Study reveals hyperactive immune cells accelerate heart valve disease

chronic diseases

Using organ-on-a-chip technology is revealing how overactive immune cells can aggravate heart valve disease and how it could potentially be controlled.

The study, led by RMIT University and the Baker Heart and Diabetes Institute, combined clinical work, such as blood samples and valve measurements, with lab experiments using organ-on-a-chip technology that replicated the pathological conditions inside the aortic valve.

Aortic valve stenosis is a degenerative condition that narrows the valve opening and reduces blood flow. Blood cells that need to squeeze through the narrow valve come under intense frictional force, known as shear stress. It is the most common type of heart valve disease in the elderly affecting more than one in eight people aged over 75 and if left untreated it has a higher mortality than most cancers.

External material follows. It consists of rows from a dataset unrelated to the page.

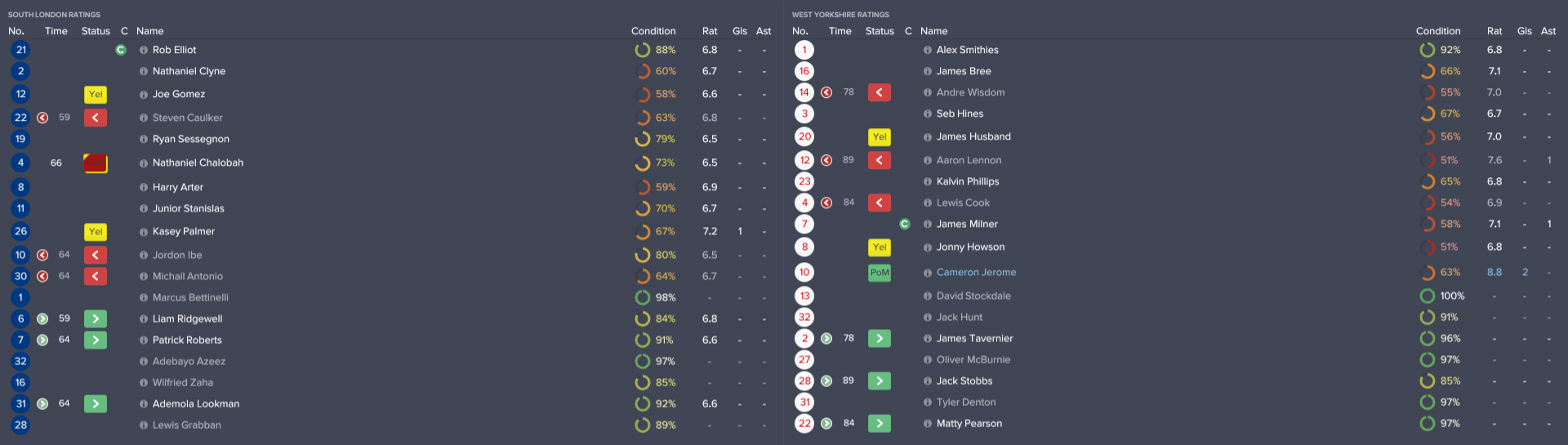The width and height of the screenshot is (1568, 445).
Task: Click the captain icon next to James Milner
Action: pos(905,224)
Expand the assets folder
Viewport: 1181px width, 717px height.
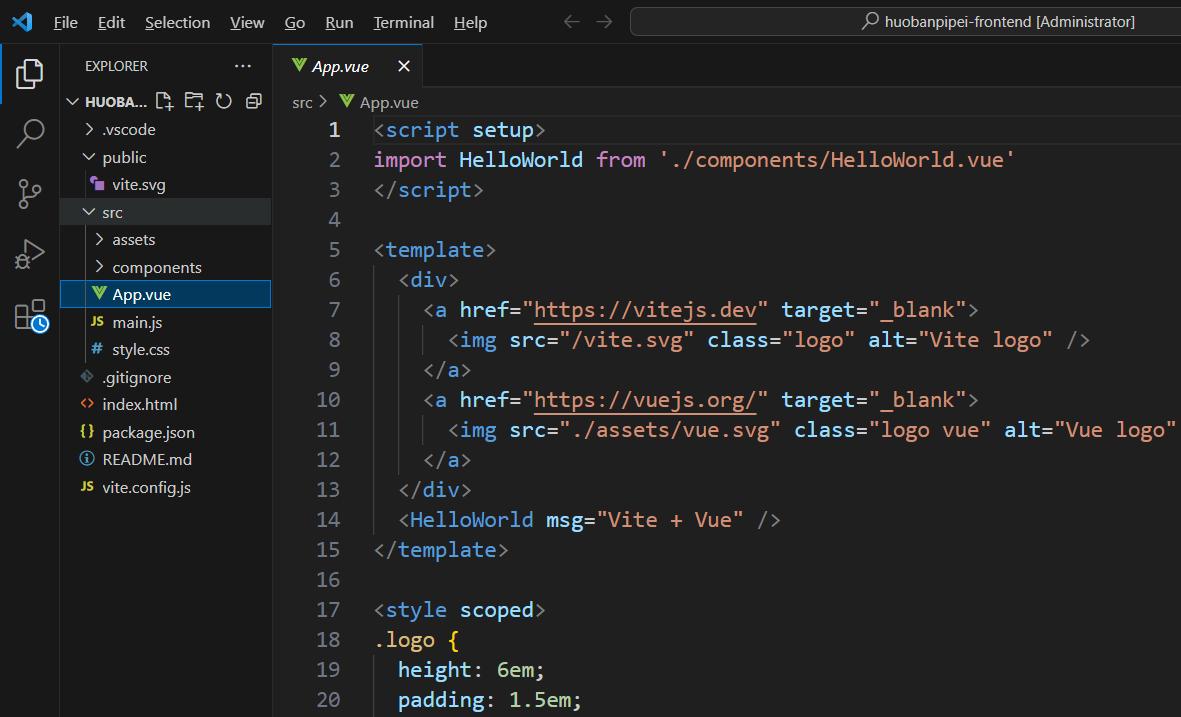(x=133, y=240)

Co-chief research investigator Dr Sara Baratchi said that in someone with severe aortic valve stenosis, circulating blood cells come under heavy shear stress about 1500 times a day. The ARC DECRA Fellow and Senior Lecturer at RMIT also said that this constant frictional force makes the white blood cells hyperactive.

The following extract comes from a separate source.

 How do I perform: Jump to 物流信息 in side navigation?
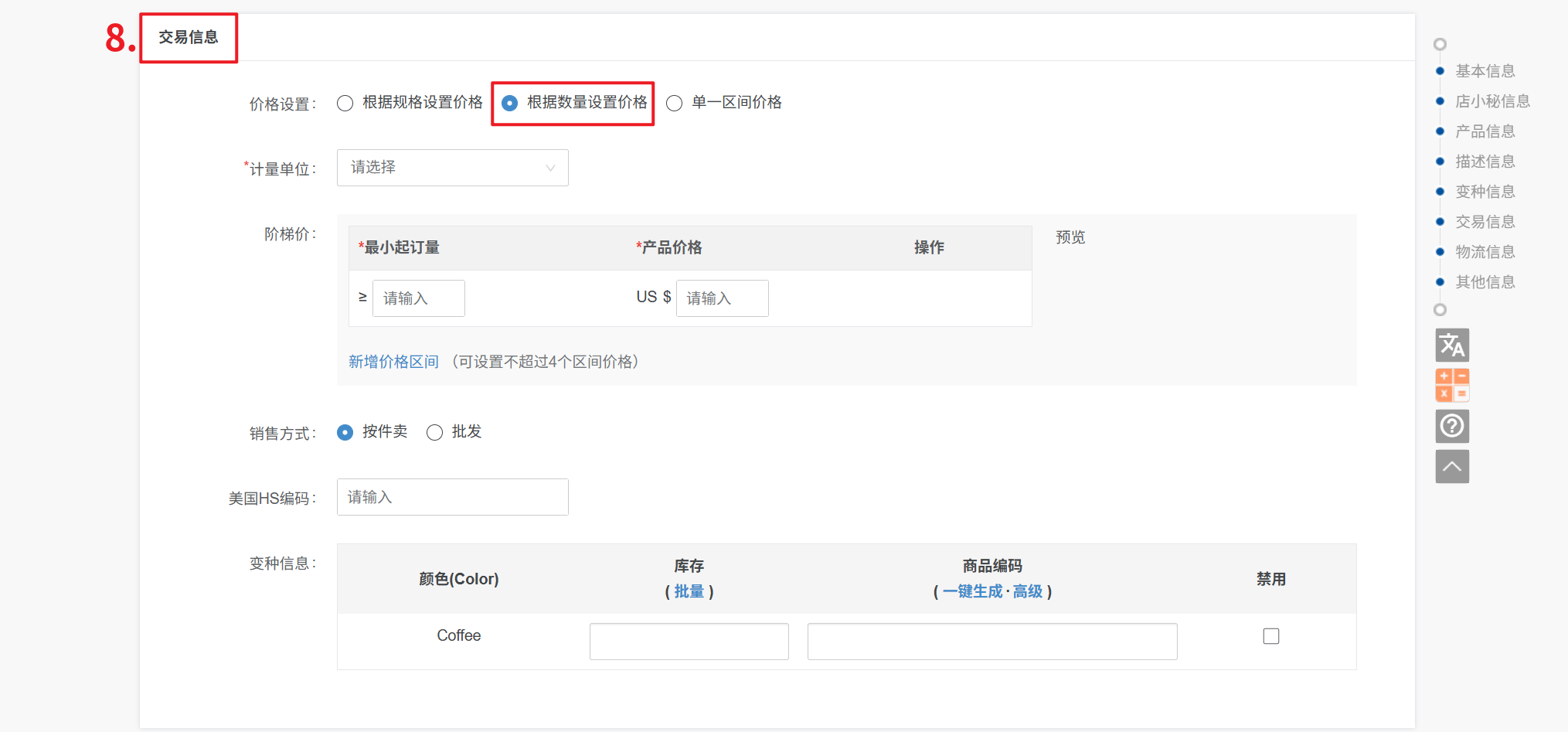coord(1485,252)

“If we can stop that inflammatory response, we can hope to slow down the disease. The same organ-on-a-chip technology that helped us make these discoveries will also enable us to easily test potential drugs to treat this harmful immune response,” she said.

Co-chief investigator Dr Karlheinz Peter, Deputy Director of Basic and Translational Research at the Baker Heart and Diabetes Institute, said the study also helped explain why aortic valve stenosis can start to worsen dramatically, often over just a few months.

“The smaller the narrowing, the more the inflammatory cells get activated, and then they accelerate the disease,” Dr Peter said.

“Our study also shows that a valve replacement – either through open heart surgery or via a catheter-based percutaneous approach – not only improves blood flow but also acts as an anti-inflammatory measure. The latter is a novel and centrally important discovery.”